Raddoppio ferroviario Spoleto – Terni: oltre il danno, la beffa

TAGLI PER OLTRE 500 MILIONI DI EURO PER UN’OPERA DEFINITA NECESSARIA”

 

Ammonta a 511,4 milioni di euro la riduzione delle risorse destinate alla realizzazione del raddoppio ferroviario della tratta Spoleto – Terni, secondo quanto previsto nell’aggiornamento del Contratto di programma 2007 – 2011 tra il Ministero delle infrastrutture e dei trasporti e la Rete ferroviaria italiana Spa attualmente all’esame del Parlamento. 

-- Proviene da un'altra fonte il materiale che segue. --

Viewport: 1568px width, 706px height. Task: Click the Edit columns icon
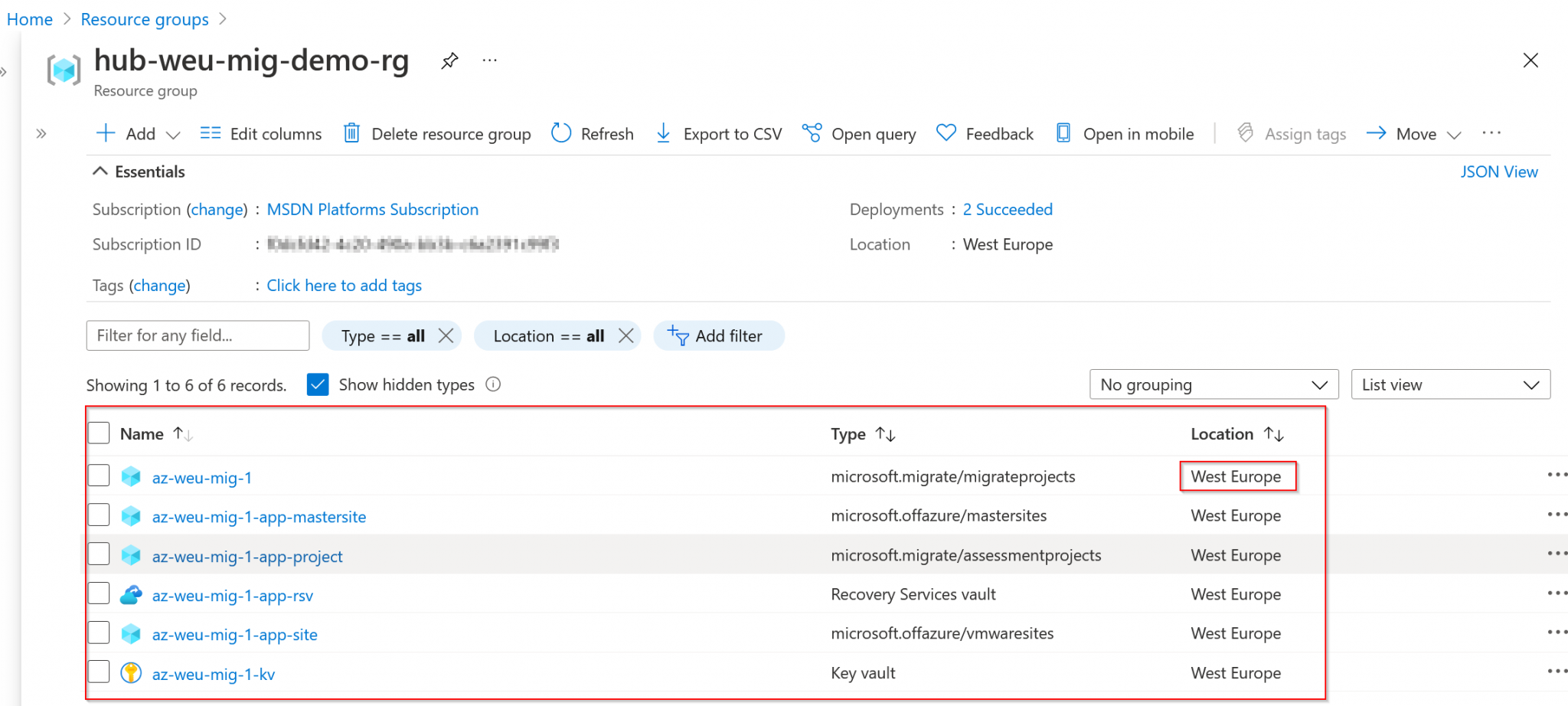coord(209,133)
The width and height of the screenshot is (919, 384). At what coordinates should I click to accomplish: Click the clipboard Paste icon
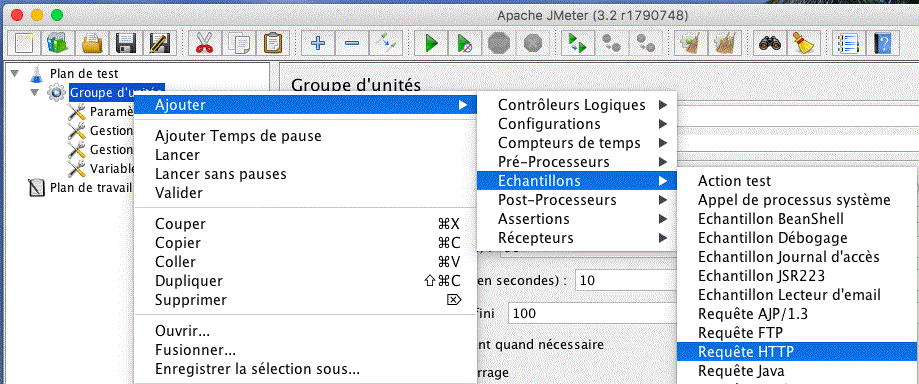click(x=272, y=43)
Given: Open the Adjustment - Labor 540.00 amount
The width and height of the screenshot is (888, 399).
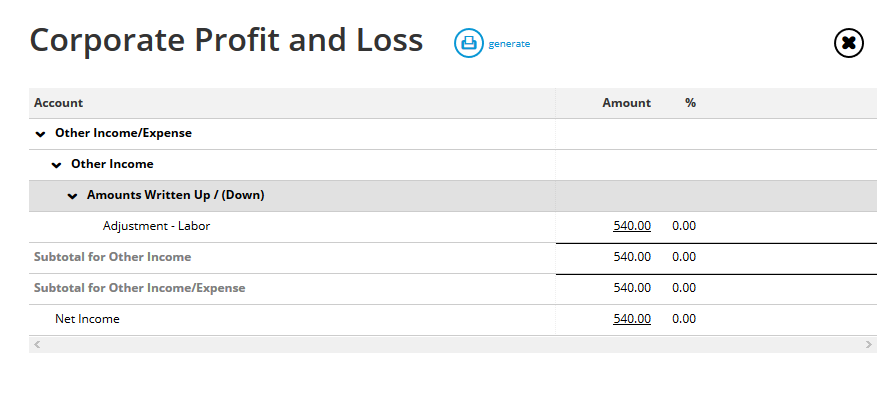Looking at the screenshot, I should [x=631, y=226].
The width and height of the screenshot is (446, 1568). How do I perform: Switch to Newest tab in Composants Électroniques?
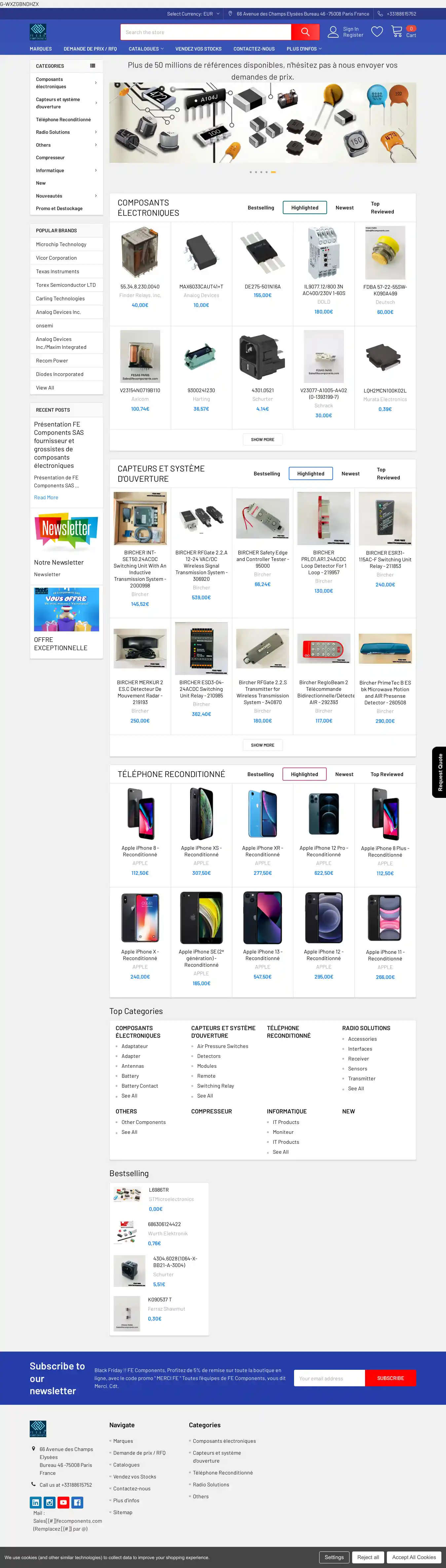coord(344,207)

“Mentre si tagliano le risorse destinate alla realizzazione dell’infrastruttura -denunciano i Senatori PD Francesco Ferrante, Anna Rita Fioroni e Mauro Agostini – nella relazione si conferma la necessità  dell’investimento per il miglioramento del traffico ferroviario, mantenendolo tra gli interventi previsti nelle “Opere programmatiche per lo sviluppo della rete ferroviaria nazionale” relativi allo sviluppo della tratta Orte – Falconara. Il nostro gruppo chiederà  con forza che nel parere che la Commissione Trasporti del Senato dovrà  rendere nei prossimi giorni, si proponga di cancellare questa assurda riduzione. Ci chiediamo però – concludono i Senatori Pd – con quale criterio il Ministro rimanda a tempo indeterminato la realizzazione di opere che definisce essere necessarie per i cittadini”.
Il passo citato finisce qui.